Writing treatment plans that avoid addressing self-harm directly. Some clinicians, uncomfortable with self-harm, write treatment plans that focus on "improving self-esteem" or "processing trauma" while avoiding specific goals targeting the self-harm behavior itself. This is clinically dangerous. Self-harm must appear as a treatment target with specific frequency data, reduction goals, replacement behaviors, and a chain analysis protocol. Avoiding the topic in the treatment plan mirrors the avoidance that many clinicians feel in session — both must be addressed.

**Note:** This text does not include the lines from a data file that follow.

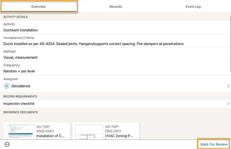231x149 pixels.
Task: Click the Decadence assignee name
Action: coord(21,86)
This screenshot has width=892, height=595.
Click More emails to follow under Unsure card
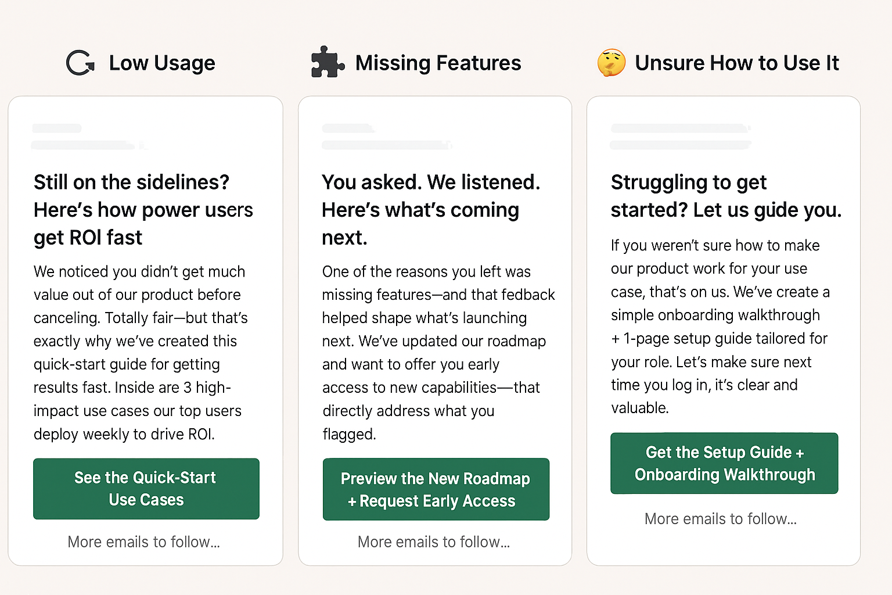[721, 519]
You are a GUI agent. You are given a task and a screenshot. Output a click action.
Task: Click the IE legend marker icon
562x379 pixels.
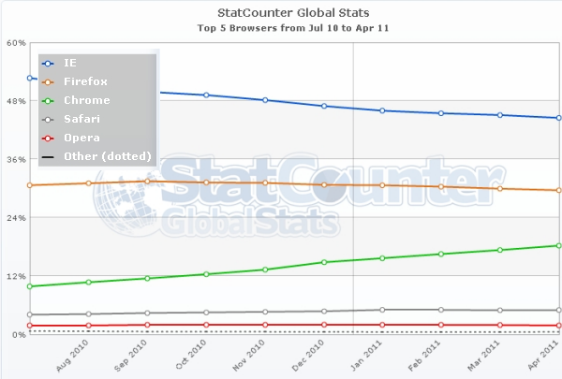click(47, 63)
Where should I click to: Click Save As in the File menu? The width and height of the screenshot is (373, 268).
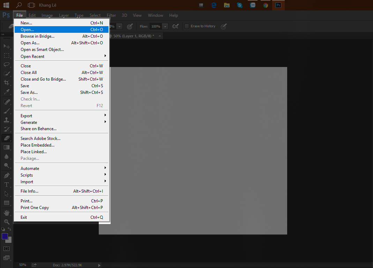[29, 92]
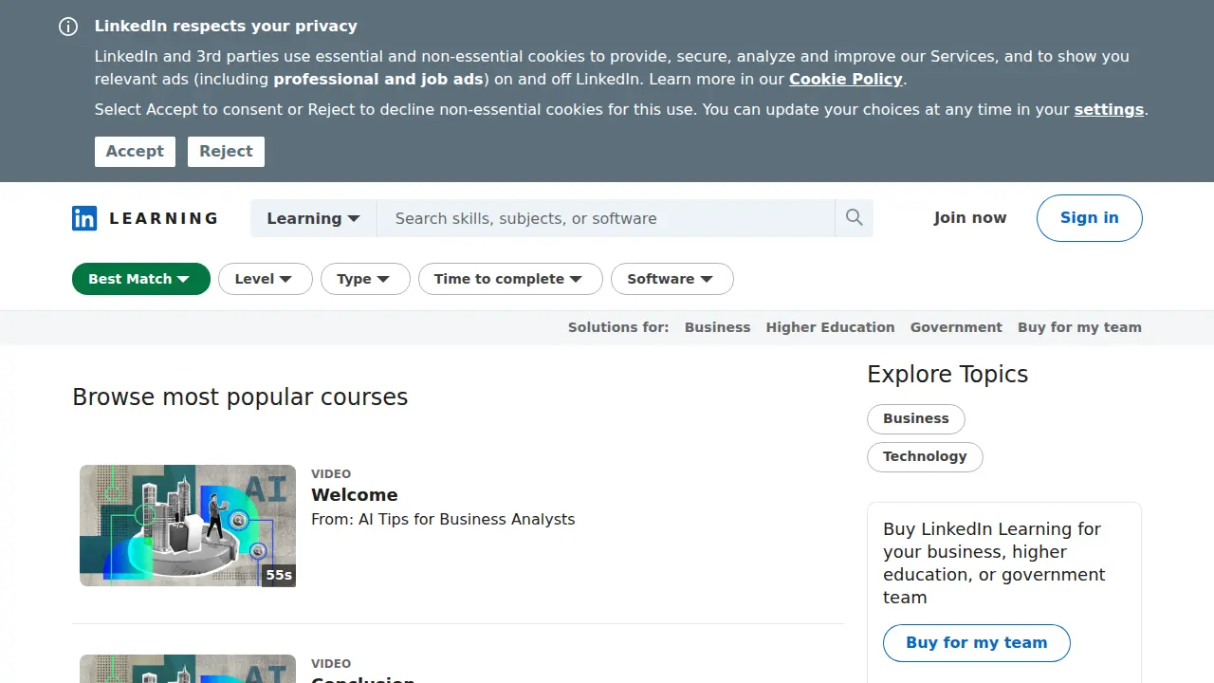Accept non-essential cookies
Viewport: 1214px width, 683px height.
(x=135, y=151)
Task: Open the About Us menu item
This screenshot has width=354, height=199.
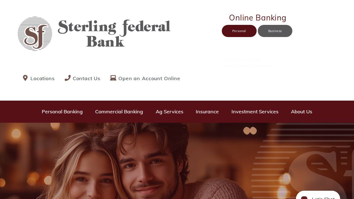Action: click(x=301, y=112)
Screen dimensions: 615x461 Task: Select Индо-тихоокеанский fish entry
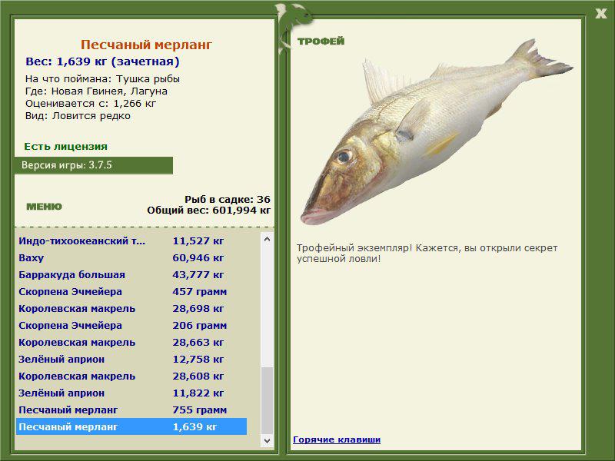tap(131, 241)
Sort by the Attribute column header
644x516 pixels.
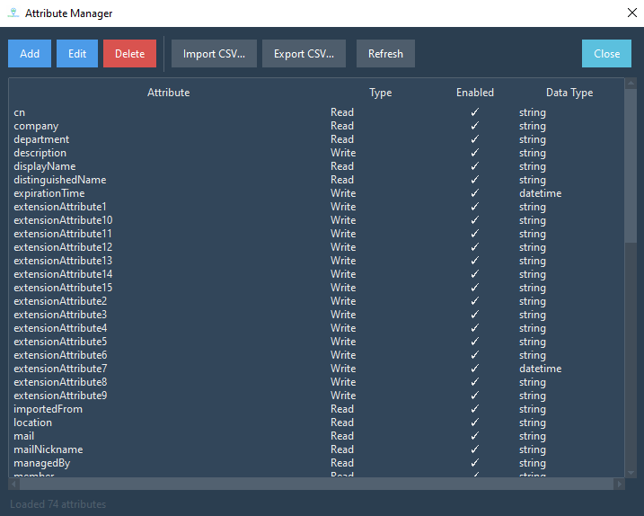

Using only crisis management without skill building. A BPD treatment plan that consists entirely of "supportive therapy" and "crisis management" is not evidence-based treatment. While crisis management is necessary when crises occur, the treatment plan must include systematic skill acquisition in mindfulness, distress tolerance, emotion regulation, and interpersonal effectiveness. Without skill building, the clinician is managing an endless series of crises without equipping the client to manage them independently.
Neglecting the therapeutic relationship as a treatment tool. The treatment relationship in BPD treatment is not just the context for intervention — it is itself a primary intervention. The client's patterns of idealization, devaluation, abandonment fear, and interpersonal mistrust will manifest in the therapeutic relationship, and addressing these patterns in real time is central to treatment. A treatment plan that does not acknowledge therapy-interfering behaviors and the therapeutic relationship as a domain of work is missing a core element.
Pathologizing all emotion as dysregulation. Not every intense emotion in a client with BPD is dysregulated. Many BPD clients have trauma histories that make intense emotional responses entirely warranted. The treatment plan should specify the distinction: the target is not eliminating emotional intensity but developing the capacity to experience emotions without impulsive action, dissociation, or self-harm. Goals should reference skillful response to emotions, not emotional flatness.